The coronavirus pandemic has brought to fore several loopholes of the Indian healthcare system. There are several reports where COVID-19 patients don’t have access to even basic health facilities.

This is mainly because we require 15 doctors and 20 hospital beds per 10,000 people but currently only half of that number is available. That translates to 64 million people underserved by the system, calling for an urgent need to address this shortfall.

With the current strain on the public healthcare system in the congested metros, the first step would be to add a layer of primary healthcare fabric in urban slums and rural areas. This can endorse health awareness, offer preliminary remedial assistance, and help distribute the burden across public healthcare infrastructure, enabling affordability.

According to Rahul Kadri – Partner and Principal Architect, IMK Architects – primary healthcare centres are smaller, cost-effective, and can act as an initial shield for more serious health issues in such areas, eventually branching out to medical sub-centres in each village.

“There also exists a need for well-equipped speciality hospitals in districts, which would cater to the rural population from each of the district’s talukas.
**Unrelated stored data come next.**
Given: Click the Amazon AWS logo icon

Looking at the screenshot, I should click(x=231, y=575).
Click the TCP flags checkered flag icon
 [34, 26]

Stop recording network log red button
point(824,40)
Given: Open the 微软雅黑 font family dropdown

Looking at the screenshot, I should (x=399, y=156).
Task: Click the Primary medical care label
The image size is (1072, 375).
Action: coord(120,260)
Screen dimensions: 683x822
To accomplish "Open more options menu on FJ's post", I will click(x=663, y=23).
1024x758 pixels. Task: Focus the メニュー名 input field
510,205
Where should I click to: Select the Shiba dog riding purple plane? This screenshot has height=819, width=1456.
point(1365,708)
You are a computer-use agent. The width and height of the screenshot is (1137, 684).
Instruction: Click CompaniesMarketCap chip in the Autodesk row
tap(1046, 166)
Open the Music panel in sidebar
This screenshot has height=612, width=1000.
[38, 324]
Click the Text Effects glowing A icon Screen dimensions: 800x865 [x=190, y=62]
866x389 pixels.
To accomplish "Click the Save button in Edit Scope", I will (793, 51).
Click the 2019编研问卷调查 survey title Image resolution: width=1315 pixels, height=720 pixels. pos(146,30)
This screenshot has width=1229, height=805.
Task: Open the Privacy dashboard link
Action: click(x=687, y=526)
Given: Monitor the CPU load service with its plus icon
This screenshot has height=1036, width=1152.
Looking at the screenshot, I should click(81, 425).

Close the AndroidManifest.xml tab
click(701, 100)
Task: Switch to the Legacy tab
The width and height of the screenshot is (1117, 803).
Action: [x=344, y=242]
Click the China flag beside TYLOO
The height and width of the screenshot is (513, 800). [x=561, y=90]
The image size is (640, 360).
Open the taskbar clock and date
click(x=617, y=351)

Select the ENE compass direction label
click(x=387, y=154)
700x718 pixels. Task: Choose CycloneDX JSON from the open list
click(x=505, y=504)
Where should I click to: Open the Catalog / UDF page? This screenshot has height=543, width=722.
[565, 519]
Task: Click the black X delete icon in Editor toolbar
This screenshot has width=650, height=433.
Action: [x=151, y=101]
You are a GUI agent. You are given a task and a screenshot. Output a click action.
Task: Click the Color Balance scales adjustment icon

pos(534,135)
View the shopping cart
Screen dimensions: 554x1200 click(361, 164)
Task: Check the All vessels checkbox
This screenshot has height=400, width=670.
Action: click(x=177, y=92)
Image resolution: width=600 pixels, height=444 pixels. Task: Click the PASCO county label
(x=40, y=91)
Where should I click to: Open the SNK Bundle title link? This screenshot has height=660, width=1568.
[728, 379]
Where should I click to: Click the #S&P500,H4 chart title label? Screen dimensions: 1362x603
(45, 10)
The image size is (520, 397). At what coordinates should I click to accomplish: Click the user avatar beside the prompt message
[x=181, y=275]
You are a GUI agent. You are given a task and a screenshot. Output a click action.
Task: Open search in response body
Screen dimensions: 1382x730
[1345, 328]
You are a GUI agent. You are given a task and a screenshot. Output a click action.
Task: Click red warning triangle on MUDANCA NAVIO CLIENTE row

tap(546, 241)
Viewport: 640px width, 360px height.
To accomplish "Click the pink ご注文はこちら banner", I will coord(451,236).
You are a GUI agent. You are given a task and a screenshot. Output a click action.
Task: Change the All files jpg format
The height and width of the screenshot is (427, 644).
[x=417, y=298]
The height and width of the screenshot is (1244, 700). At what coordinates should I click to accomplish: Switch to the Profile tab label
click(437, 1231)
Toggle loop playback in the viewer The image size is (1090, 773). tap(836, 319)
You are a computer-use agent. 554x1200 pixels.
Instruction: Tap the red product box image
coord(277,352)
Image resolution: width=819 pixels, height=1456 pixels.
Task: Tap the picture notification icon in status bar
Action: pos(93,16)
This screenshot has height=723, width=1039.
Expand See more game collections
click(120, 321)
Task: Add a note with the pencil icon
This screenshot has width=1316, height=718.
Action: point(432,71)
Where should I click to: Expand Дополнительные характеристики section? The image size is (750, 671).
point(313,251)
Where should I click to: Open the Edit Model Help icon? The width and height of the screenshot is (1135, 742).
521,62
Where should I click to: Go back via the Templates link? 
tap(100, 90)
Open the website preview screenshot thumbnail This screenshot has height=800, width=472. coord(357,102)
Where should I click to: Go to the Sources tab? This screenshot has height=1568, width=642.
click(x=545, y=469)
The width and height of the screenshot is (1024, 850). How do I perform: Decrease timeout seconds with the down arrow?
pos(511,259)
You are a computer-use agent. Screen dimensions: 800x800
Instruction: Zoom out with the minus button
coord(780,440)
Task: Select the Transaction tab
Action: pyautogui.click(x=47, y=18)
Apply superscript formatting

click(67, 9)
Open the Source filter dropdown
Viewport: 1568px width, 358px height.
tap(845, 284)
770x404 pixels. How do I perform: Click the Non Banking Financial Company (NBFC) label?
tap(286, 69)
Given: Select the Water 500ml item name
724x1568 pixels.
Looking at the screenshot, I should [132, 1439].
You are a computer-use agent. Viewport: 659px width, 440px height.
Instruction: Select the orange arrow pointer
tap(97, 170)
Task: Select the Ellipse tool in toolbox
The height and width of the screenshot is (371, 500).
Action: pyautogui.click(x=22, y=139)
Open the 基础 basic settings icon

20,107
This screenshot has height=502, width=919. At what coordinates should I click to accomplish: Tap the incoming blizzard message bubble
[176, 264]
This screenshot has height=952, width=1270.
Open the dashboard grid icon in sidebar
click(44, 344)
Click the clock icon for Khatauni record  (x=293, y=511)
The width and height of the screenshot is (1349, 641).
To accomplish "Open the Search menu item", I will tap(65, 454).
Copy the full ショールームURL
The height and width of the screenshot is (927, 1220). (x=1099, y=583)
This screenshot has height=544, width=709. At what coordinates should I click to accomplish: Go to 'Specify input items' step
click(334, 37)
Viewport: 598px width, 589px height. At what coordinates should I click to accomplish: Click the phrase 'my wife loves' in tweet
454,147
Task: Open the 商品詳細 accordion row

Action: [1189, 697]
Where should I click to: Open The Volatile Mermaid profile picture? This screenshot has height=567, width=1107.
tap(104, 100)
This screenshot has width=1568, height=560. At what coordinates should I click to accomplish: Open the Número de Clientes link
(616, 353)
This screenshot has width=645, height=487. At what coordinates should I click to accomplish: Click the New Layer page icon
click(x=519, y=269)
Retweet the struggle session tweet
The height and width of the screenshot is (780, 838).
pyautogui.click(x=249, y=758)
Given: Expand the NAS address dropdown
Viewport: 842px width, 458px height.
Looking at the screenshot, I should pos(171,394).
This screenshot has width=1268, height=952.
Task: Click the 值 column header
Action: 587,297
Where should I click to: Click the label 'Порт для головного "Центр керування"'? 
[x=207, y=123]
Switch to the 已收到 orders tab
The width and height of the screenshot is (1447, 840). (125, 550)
However, building specialty hospitals in rural areas and achieving optimal built quality is still an uphill challenge for government-funded healthcare buildings. Solving this issue through biophilic and interactive design interventions could help in improving the standards of public healthcare, while regulating construction costs. Adopting simple processes to prioritise critical healthcare services and conceptualising design solutions keeping all stakeholders such as patients, doctors, nurses and staff etc. in mind can ensure public healthcare facilities have low maintenance costs and are affordable to the communities they serve,” Rahul Kadri said.

A few common issues that plague current hospitals are inadequate day-lighting, poor ventilation systems leading to cross-infection, greater building widths leading to improper day-light, wide buildings that result in doubly-loaded corridors with no connection to the outside, high energy costs and maintenance problems.

Kadri feels that cross-infection and contamination can be tackled through design changes such as naturally-ventilated spaces that increase the rate of natural air exchange, segregation of different functions by creating general, semi-sterile and sterile zones (for example, waiting areas to OPDs to ICUs) and creating buffer zones in between.

Also, designing decentralized micro-service zones that run parallel to various departments can help make regular servicing and maintenance easier and quicker.

“Today, as our understanding of health and wellbeing evolves, new construction technologies provide limitless possibilities in this sector. Building Information Modeling (BIM), for example, can help determine the optimal geometry of buildings in response to certain parameters; pre-empting problems and shortening the time of construction to save costs, while ‘temporary and transformable’ architecture can enable emergency mitigation like never before. Imbibing such innovations within healthcare design holds the key to streamlining our systems for better performance,” he said.